Welcome to Tesla Motors Club
Discuss Tesla's Model S, Model 3, Model X, Model Y, Cybertruck, Roadster and More.
Register

HW2.5 capabilities

This site may earn commission on affiliate links.
So I got a chance to look at the network specification for the AP2 neural network in 40.1. As @verygreen previously reported, the input is a single 416x640 image with two color channels - probably red and grey. Internally the network processes 104x160 reduced frames as quantized 8 bit values. The network itself is a tailored version of the original GoogLeNet inception network plus a set of deconvolution layers that present the output. Output is a collection of 16 single color frames, some at full and some at quarter resolution. The network is probably a bit less than 15 million parameters given the file size.

So what does this mean? Images go into it, and for every frame in the network produces a set of 16 interpretations which also come in the form of grayscale images. Some external process takes those processed frames and makes control decisions based on them, probably after including radar and other sensors. This is not an end-to-end network: it doesn't have any scalar outputs that could be used directly as controls.

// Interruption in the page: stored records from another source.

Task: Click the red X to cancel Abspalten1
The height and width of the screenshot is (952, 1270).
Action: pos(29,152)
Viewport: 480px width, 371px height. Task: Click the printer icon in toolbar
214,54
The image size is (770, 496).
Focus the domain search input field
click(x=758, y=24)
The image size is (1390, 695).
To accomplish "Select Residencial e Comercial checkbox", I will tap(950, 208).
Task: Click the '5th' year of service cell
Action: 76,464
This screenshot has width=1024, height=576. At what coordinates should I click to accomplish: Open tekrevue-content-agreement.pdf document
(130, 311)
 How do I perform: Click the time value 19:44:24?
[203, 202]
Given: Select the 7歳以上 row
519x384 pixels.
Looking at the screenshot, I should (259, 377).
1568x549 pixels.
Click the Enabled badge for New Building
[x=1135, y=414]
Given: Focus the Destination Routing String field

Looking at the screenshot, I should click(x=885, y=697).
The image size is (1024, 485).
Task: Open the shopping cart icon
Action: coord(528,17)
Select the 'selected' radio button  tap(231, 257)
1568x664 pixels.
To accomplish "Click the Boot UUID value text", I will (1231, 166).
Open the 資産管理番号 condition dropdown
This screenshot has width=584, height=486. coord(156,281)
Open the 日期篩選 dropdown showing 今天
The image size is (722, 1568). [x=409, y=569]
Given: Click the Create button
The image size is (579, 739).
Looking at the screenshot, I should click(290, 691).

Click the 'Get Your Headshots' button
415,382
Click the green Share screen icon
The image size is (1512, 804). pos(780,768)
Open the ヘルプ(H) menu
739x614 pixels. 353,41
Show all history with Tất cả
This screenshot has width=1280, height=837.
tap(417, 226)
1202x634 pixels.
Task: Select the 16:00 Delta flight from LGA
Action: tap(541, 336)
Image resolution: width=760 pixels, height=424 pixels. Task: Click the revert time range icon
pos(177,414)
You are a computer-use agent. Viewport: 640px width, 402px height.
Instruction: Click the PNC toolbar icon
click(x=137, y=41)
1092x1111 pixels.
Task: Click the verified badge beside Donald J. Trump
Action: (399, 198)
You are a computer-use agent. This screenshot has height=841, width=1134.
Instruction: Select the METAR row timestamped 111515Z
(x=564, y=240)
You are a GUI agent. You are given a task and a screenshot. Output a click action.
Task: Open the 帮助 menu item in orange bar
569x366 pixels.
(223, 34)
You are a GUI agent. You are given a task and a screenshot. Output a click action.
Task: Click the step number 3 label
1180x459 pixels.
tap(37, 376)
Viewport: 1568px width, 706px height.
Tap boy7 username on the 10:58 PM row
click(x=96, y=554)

Also, the kernel library includes a number of items with intriguing names that are unused in the current network. At a minimum this must mean that there are variations of this network that have more features than they are exploiting in the current version, or that they have other networks with enhanced functionality which share the same set of kernels.

Is it possible to run inference with the model? Assuming we have a 416x640 two color image from one of the cameras?
 
Is it possible to run inference with the model? Assuming we have a 416x640 two color image from one of the cameras?

Not on any hardware that I have. There is custom code in the libraries so you can't just run it on a generic NN framework. Those binaries will be specific to the cpu/OS/gpu combination in the car and we don't have source code to let us cross compile to another platform.
 
:cool::eek::oops: So much smart here on this grupe! :oops::eek::cool:

My 2 cent guess from peanut gallery is that this network is commanding a tiny bit of available bandwidth on the GPU. Peanuts anyone?

Is there any way we could see if they were running the uber-smarts FSD net in "shadow mode" (I feel so much dumber for typing that)?
 
I wonder if what they are doing is using the NN to recognize features, then using those to build a local virtual world which the car then drives through rather than having the NN directly make the complete driving decisions. Not having programmed anything like that, I wouldn't be surprised if the driving path strategy might be better done algorithmically than in a NN since settingi up the training sounds pretty difficult.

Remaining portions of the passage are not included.